What if I told you I’m a libertarian-leaning conservative living in Seattle?
It may surprise you a bit that I’m so open to sharing, considering the quickly changing political climate in our area.
What if I also told you I’m a woman? And I’m mixed race? To top it all off, I am queer.
I often experience complete shock from people when I share my political views with them. But as of late, the shock has shifted to something like disgust from some. The reaction is that it’s as if I am betraying my own identity.
Our recent presidential election has no doubt left many of us shaken to the bone, but I fear that Seattle’s reaction to a Trump presidency is creating more division in a time when we need to come together more than ever.
It has taken years for me to develop my closely held political views, but at the same time, I try to surround myself with people who challenge those views every day. And at many points in my life, these views have changed. It’s the only way I grow as a person.
During the beginning of the election, my wife was really feeling the Bern. My aunt, who is a great mentor to me, actively campaigned for Hillary. I had friends in Seattle who (secretly) voted for Trump or even wrote in other Republican candidates. I have had fascinating conversations with each and every one of them.
What’s funny is that if you were to take away our labels and put all of us in a room together, you would find that our true personal values are quite aligned. We just have different opinions of how to achieve these values as a society — which is exactly why we must engage with each other.
I recently watched an episode of 60 minutes where a number of Trump voters from a small town in Indiana were interviewed. They did not want to see America build a wall. In fact, they were on the program to express anger over a member of their community being deported back to Mexico after building a life and business in the U.S.
These people had different reasons for their vote. And yet, many on the left would immediately dismiss any Trump voter as a racist, homophobic, xenophobic and sexist individual without knowing one thing about the person. And when the political leaders of our city take this stance, the results can be dangerous.
Take the comments from Seattle City Councilmember Kshama Sawant. She said in a public meeting that she doesn’t have Republican politicians as friends, and the room cheered. An elected official with the sworn duty to act in the best interest of her constituents, instead happily dismisses and mocks a group of them.
Is that public service? Is that leadership?
Sawant could have taken that moment to express that while Democrats and Republicans often disagree on many things, we could all certainly take a second look at how we treat our wavering youth. Instead, she drew a line in the sand. Us vs. them. Righteous vs. evil. And her disappointing comments garnered applause from the chamber.

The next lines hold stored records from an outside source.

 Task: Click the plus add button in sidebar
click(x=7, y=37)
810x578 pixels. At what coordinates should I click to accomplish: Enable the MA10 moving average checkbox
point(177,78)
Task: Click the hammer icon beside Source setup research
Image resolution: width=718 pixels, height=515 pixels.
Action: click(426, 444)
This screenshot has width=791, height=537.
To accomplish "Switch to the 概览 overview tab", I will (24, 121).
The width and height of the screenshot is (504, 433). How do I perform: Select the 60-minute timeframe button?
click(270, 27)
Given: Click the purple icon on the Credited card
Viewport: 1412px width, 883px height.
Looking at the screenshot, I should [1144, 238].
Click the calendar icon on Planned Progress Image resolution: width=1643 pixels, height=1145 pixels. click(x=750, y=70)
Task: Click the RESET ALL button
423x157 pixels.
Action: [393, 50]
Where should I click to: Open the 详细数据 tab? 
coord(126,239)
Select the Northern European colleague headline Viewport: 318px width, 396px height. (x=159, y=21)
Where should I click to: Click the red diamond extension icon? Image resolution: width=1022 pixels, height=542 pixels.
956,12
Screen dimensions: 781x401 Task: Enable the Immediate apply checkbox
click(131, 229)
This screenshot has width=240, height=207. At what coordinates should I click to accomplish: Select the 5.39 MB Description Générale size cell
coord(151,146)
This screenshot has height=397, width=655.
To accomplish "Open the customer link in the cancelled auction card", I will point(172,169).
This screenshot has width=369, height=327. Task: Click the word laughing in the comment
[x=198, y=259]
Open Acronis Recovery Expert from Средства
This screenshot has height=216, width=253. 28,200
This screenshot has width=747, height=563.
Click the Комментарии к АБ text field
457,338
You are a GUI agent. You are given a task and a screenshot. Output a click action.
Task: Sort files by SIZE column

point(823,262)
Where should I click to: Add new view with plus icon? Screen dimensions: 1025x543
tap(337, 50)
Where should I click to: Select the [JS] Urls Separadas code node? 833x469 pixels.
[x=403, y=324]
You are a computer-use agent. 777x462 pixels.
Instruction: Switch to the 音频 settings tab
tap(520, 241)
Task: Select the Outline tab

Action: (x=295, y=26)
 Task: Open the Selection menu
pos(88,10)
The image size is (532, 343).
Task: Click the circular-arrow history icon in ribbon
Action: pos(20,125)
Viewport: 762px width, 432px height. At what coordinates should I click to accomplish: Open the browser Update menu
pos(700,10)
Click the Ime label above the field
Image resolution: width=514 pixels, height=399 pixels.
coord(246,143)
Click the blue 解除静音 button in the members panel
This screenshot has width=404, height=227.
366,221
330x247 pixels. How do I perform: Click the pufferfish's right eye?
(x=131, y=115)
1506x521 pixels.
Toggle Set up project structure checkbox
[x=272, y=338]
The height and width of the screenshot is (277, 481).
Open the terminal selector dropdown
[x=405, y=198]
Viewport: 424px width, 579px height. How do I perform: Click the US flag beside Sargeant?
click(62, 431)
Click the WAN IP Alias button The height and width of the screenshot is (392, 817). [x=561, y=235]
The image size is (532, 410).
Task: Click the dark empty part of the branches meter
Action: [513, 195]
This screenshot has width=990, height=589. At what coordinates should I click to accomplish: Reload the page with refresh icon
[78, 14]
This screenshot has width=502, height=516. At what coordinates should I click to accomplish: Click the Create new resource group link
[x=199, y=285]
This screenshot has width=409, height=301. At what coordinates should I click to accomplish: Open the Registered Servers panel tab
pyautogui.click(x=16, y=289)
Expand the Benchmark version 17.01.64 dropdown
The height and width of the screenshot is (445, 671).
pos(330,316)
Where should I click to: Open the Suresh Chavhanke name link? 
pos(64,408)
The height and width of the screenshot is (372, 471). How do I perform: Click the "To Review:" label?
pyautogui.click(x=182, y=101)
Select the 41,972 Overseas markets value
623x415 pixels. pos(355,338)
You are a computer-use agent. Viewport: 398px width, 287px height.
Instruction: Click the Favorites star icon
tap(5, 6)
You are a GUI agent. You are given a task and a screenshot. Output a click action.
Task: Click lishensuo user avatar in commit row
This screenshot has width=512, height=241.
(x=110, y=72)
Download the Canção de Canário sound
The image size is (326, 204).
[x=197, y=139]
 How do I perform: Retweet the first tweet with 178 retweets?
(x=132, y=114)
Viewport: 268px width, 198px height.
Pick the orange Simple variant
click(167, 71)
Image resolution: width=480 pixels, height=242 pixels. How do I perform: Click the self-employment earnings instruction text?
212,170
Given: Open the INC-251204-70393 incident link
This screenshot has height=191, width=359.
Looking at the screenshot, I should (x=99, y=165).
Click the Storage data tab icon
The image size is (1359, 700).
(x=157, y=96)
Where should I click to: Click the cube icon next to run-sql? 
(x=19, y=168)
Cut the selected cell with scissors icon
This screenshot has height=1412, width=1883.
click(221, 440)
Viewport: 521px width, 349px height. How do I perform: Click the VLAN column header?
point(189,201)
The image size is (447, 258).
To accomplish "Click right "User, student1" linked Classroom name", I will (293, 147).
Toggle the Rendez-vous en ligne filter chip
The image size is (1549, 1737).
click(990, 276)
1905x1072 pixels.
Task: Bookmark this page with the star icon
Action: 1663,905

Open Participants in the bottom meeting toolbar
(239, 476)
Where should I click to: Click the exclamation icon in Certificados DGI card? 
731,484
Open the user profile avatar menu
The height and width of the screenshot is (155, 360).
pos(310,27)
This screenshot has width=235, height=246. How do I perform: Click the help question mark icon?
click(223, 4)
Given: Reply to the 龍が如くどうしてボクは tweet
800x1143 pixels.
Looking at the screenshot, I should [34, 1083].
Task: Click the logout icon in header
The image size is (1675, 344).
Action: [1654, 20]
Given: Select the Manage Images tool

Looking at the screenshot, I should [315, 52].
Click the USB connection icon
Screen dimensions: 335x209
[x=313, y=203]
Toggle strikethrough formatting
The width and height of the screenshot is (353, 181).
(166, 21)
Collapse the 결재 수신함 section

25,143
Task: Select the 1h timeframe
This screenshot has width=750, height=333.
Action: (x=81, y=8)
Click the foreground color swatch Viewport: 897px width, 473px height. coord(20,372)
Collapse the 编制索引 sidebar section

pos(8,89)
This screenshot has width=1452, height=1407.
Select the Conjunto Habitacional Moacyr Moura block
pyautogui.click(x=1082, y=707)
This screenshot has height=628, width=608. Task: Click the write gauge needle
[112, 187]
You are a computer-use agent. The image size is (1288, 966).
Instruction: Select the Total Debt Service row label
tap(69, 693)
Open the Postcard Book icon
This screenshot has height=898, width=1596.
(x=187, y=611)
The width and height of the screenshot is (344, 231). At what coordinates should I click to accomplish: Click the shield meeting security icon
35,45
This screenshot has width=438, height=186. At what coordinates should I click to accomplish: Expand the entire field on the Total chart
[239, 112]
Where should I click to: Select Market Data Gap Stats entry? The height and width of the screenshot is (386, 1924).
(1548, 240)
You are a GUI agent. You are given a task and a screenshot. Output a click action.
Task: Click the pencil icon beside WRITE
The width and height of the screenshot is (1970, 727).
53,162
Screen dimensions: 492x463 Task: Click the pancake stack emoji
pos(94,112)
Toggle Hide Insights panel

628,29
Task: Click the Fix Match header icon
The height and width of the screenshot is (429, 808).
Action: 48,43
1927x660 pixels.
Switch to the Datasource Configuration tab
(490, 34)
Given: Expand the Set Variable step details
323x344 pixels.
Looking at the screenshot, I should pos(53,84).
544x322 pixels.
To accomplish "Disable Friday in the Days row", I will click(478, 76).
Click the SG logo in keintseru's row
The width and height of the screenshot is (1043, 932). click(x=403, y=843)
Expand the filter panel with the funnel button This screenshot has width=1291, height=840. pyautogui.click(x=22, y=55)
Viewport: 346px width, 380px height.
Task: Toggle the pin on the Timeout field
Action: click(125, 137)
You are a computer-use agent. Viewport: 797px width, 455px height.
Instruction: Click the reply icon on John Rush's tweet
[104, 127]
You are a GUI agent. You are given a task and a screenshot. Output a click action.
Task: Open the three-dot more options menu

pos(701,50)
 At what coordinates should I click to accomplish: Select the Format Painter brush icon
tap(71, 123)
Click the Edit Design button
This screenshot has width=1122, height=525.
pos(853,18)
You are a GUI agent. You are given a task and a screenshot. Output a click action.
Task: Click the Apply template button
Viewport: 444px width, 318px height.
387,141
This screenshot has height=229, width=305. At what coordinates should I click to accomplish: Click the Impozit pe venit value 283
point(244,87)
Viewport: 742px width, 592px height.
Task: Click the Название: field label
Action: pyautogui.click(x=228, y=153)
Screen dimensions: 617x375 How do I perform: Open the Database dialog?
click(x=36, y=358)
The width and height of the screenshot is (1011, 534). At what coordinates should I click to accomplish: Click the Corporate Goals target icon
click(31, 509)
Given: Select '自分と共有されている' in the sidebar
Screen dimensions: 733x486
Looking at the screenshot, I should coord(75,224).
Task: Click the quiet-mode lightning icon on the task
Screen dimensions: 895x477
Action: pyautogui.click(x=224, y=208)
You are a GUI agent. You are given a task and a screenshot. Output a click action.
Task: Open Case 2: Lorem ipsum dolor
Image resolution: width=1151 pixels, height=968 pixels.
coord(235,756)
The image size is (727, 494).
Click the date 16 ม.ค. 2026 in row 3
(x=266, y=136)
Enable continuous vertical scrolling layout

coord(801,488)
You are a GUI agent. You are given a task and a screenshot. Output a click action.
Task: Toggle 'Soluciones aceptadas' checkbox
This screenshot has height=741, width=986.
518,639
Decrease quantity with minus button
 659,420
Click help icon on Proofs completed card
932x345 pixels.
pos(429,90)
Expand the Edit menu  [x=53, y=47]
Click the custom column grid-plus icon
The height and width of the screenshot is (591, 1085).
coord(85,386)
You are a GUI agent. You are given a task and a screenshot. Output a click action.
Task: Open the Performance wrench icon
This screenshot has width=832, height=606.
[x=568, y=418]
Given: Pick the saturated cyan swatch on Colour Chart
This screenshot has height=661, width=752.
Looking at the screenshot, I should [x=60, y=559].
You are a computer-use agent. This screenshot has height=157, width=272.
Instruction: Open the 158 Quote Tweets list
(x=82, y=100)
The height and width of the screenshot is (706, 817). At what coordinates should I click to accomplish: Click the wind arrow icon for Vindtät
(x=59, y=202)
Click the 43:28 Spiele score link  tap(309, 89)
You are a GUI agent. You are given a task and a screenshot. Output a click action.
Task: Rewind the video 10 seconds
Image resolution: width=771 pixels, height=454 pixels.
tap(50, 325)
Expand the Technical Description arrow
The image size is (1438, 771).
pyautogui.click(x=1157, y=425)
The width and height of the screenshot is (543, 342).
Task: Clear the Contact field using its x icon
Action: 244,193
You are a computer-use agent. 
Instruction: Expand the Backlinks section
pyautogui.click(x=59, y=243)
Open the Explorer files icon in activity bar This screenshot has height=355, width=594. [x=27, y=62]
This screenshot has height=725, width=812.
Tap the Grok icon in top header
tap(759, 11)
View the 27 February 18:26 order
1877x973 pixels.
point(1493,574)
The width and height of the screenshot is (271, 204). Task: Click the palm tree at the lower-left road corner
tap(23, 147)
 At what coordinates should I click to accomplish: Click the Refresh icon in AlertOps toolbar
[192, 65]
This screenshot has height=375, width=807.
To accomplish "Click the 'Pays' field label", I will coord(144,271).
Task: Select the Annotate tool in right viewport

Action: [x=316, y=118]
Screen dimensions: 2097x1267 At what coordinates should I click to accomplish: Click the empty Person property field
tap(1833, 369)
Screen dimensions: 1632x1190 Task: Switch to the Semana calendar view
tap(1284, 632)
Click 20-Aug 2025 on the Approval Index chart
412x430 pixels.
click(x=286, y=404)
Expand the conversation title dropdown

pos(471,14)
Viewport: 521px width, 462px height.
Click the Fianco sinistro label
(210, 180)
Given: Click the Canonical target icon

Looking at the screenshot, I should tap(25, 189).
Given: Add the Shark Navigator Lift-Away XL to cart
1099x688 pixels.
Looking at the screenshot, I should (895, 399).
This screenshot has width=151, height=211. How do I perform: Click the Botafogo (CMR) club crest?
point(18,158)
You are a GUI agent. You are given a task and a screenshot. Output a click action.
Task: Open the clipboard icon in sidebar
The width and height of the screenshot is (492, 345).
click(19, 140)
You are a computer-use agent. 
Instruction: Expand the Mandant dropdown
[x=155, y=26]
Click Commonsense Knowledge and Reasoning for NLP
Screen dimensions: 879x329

People sometimes look at me and think I am ashamed of who I am or am just plain ignorant. These assumptions are both flat wrong. I am very passionate about the right to marry my wife and have equal access to the law. Which is why I think people with religious convictions should have the same rights to live as they see fit. It doesn’t hurt me, so why should I interfere?
I want more than anything to see women and people of color achieve career and economic freedom, which is why I strongly advocate for less regulation and a more free market where individuals, regardless of their demographic makeup, can take control of their future.
Some people disagree that these are the solutions to these deeply complicated topics. That’s okay. I can still hear them out, and maybe even learn something from them. And maybe, just maybe, we could create a solution through compromise.
It’s mind-boggling that less than a decade ago McCain and Obama competed about who could reach across the aisle more. Now it seems that any deviation from one’s party is a betrayal. To me, that is frightening.
So, this week go find someone with a different political view from you and take them out for coffee. I have a feeling you’ll find more things in common than not. That could be progress to build on.
I would hate to see a city that welcomed me with open arms become just as intolerant as “the other America” it criticizes.